Finance Minister Sadakazu Tanigaki announced the plan Monday in an opening address at the World Bank’s annual conference on development in Tokyo. The two-day conference is aimed at ensuring efficient, environmentally friendly infrastructure development.

Tanigaki said the $2 million will be funneled to the Knowledge for Change Program, or KCP, a World Bank initiative designed to spur research in economic development.

“Through our participation in KCP, we intend to support the bank’s research and analysis in such areas as agriculture and climate change, Tanigaki said.

“The involvement in KCP will also increase the opportunity for Japanese researchers and institutions to discuss development and conduct joint research with the bank.” Separately, Foreign Minister Taro Aso agreed with visiting World Bank President Paul Wolfowitz during a meeting in Tokyo that Japan and the Washington-based development institution will join hands to help China address its environmental problems, the Foreign Ministry said.

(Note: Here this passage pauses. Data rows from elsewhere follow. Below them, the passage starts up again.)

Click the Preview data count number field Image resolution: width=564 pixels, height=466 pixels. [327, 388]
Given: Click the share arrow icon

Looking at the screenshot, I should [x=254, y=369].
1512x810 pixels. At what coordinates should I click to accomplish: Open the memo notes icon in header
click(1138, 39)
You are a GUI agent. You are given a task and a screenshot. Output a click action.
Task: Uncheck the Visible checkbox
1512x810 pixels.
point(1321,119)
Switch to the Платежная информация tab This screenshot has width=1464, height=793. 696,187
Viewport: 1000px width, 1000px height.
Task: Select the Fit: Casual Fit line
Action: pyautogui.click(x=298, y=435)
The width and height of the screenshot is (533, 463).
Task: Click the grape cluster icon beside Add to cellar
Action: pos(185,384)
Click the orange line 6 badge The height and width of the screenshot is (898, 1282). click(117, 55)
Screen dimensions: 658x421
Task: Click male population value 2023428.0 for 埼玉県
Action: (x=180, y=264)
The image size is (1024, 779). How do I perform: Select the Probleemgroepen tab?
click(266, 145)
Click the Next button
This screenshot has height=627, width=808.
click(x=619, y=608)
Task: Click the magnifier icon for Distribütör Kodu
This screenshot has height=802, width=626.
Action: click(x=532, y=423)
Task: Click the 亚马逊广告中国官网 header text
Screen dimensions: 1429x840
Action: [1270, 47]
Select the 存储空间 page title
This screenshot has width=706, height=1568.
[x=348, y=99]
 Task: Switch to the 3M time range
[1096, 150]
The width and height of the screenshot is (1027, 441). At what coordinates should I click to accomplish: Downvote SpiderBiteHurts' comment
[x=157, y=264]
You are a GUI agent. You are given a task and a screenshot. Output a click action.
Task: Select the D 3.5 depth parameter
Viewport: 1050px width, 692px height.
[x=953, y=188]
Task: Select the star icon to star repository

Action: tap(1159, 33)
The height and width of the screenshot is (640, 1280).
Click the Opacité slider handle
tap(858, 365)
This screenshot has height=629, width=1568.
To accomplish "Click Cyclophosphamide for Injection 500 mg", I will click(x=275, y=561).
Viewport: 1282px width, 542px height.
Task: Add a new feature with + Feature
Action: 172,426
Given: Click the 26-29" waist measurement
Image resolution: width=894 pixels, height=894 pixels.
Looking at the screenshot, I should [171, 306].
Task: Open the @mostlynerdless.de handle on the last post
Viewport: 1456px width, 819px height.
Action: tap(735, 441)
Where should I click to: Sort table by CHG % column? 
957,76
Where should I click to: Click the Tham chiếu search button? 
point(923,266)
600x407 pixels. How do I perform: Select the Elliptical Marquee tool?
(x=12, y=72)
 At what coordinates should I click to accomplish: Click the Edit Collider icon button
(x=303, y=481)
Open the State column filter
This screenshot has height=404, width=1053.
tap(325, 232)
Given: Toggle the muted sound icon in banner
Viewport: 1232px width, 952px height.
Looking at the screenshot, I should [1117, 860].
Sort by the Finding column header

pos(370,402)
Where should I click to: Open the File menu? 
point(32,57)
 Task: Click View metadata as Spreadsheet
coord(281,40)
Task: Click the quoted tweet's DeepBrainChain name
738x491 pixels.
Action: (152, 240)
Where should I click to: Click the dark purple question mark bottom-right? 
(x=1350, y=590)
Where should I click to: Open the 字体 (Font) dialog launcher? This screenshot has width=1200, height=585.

Aso and Wolfowitz said China should deal with environmental issues responsibly for the sake of Asia and the international community, it said.

Wolfowitz has emphasized the issues of climate change and energy efficiency in energy-hungry Asia, along with rural infrastructure and agricultural development, issues to be discussed at the conference.

This year’s meeting is the first to be held in East Asia since its inception in 1988.

In his speech, Wolfowitz called for closer global coordination to strike a balance between meeting the basic infrastructure needs of people in developing countries and preserving the environment they live in, at a time when urban populations have seen sharp increases in recent years, especially in Asia.

“It is estimated that some time next year, for the first time ever, more people will live in urban areas of the world than in rural areas,” he said.

Wolfowitz warned that in the next 30 years, the urban populations of developing countries will double, which he called “unprecedented.”

He urged donors to help African countries boost investment in infrastructure.

“African countries need to invest about 9 percent of their gross domestic product — roughly $40 billion per year — in building new infrastructure and maintaining old facilities if they want to meet the Millennium Development Goals,” he said. “This is more than twice what they have spent over the past 40 years.

“We all know that infrastructure brings more than water, electricity, sanitation, telecommunications, or transportation. Infrastructure brings opportunities, and opportunities to transform lives.”

The Millennium Development Goals, adopted in 2000, include the target of halving extreme poverty, halting the spread of HIV/AIDS and providing universal primary education by 2015 to help the world’s poorest populations.

Along with Wolfowitz, Asian Development Bank President Haruhiko Kuroda and Japan International Cooperation Agency President Sadako Ogata are taking part in the symposium, along with policymakers and academics from more than 100 countries.